I have a feeling that in practice, many singletons do exist for most of the life of an application. However, consider an application that uses a TCP connection to communicate with a server, but can also exist in a disconnected mode. When connected, you would want a singleton to maintain the connection information and state of the connection. Once disconnected, you may want to keep that same singleton - or you may dispose of the singleton. While some may argue that it makes more sense to keep the singleton (and I may even be among them), there is nothing in the design pattern itself that precludes you from disposing of it - if a connection is remade, the singleton can be instantiated again, as no instance of it exists at that moment in time.
In other words, you can create scenarios where it is logical for singletons to have IDisposable.
If the unmanaged resource is released only on application exit you don't even need to worry with a finalizer since the process unload should deal with this for you anyway.
If you have multiple app domains and you want to deal with an app domain unload that's one possible issue but possibly one you don't need to care about.
I second those saying that this design is possibly not the right thing to do (and will make it harder to fix is subsequently you find that you do actually need two instances)
Create the object (or a lazy loading wrapper object) in your entry point and pass it through the code to where it is needed making it clear who is responsible for providing it to whom, then you are free to change the decision to use only one with little effect to the rest of the code (which uses what it gets given)
As long as your finalizer doesn't call methods (such as Dispose) on any other managed objects, you should be fine. Just remember that finalization order is not deterministic. That is, if your singleton object Foo holds a reference to object Bar that requires disposal, you cannot reliably write:
~Foo()
{
Bar.Dispose();
}
The garbage collector might have collected Bar already.
At the risk of stepping into a pile of OO goo (i.e. starting a war), one alternative to using a singleton is to use a static class.
While it may get you code review gripes and FxCop warnings, there's nothing intrinsically wrong with implementing a finalizer without IDisposable. However, doing so on a singleton is not a reliable way to capture process or AppDomain tear-down.
At the risk of offering subjective design advice: If the object is truly stateless, make it a static class. If it is stateful, question why it is a Singleton: you're creating a mutable global variable. If you're trying to capture application close, deal with it when your main loop exits.

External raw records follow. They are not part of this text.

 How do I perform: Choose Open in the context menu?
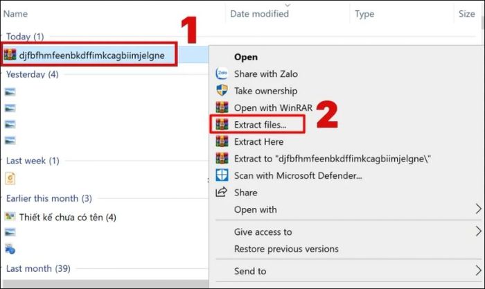click(x=245, y=57)
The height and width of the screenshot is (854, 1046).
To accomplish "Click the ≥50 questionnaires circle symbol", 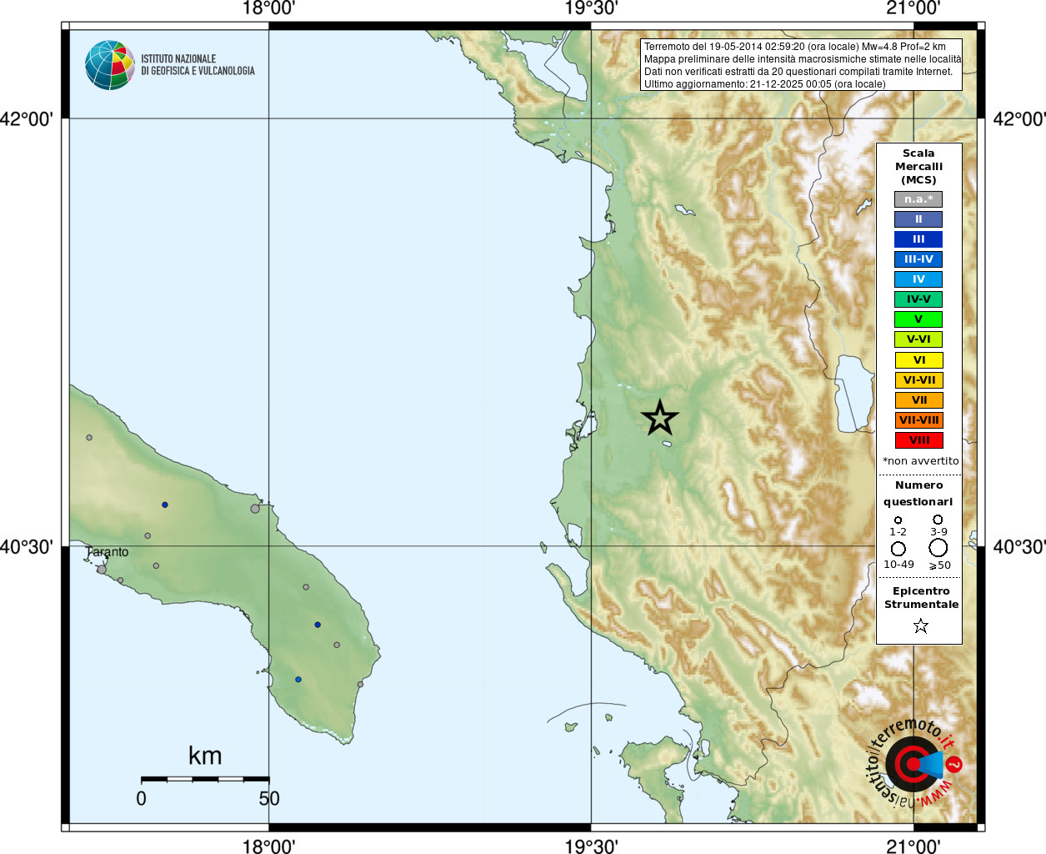I will [x=938, y=548].
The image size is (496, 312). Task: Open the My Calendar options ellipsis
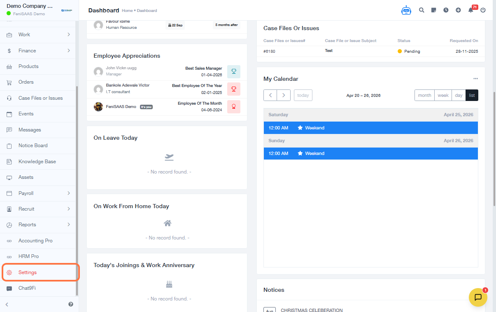click(x=475, y=79)
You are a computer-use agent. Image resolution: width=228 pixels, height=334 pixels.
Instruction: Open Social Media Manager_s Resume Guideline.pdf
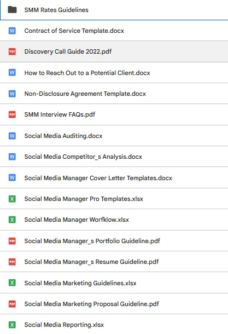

Applicability of Singleton to any particular situation aside,
I think there is nothing wrong with Disposing of Singleton. In combination with lazy instantiation it just means that you release resource if you do not need it temporarily, and then re-acquire it as needed.
If you want to create a singleton with a finalizer, you should probably have the static reference to it be a WeakReference. This will require a little bit of extra work to ensure thread-safety in the accessor, but it will allow the singleton to be garbage-collected when nobody is using it (if someone subsequently calls the GetInstance() method, they'll get a new instance). If a static strong reference were used, it would keep the singleton instance alive even if there were no other references to it.